* Task details:
Begin with the line containing "Screen dimensions: 592x449" and end with the last line of the data below; return those lines exactly, and only those.
[[ Data shown, beginning ]]
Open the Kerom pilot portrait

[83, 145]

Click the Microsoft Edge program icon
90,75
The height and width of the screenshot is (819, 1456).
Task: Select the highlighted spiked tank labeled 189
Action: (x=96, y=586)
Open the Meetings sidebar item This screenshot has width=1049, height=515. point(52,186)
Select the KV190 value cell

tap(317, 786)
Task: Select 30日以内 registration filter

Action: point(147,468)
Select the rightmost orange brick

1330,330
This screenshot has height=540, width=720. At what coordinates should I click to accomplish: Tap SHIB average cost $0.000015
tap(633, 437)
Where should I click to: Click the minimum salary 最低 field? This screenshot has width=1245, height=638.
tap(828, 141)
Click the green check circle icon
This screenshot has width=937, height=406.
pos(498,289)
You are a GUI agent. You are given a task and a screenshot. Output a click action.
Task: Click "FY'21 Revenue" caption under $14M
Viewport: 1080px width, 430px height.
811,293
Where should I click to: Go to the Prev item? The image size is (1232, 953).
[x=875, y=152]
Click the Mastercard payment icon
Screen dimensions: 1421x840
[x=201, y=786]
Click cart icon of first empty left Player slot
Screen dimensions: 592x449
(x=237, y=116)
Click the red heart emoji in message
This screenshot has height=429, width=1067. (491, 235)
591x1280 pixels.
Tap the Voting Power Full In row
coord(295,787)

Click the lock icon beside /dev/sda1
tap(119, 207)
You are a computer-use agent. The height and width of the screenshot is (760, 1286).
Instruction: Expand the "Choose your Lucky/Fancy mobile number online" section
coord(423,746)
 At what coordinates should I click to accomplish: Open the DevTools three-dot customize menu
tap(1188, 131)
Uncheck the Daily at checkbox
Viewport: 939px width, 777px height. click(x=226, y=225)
[[ Data shown, end ]]
* Task result:
Screen dimensions: 592x449
(x=237, y=116)
Click the red heart emoji in message
This screenshot has height=429, width=1067. (491, 235)
591x1280 pixels.
Tap the Voting Power Full In row
coord(295,787)

Click the lock icon beside /dev/sda1
tap(119, 207)
You are a computer-use agent. The height and width of the screenshot is (760, 1286).
Instruction: Expand the "Choose your Lucky/Fancy mobile number online" section
coord(423,746)
 At what coordinates should I click to accomplish: Open the DevTools three-dot customize menu
tap(1188, 131)
Uncheck the Daily at checkbox
Viewport: 939px width, 777px height. click(x=226, y=225)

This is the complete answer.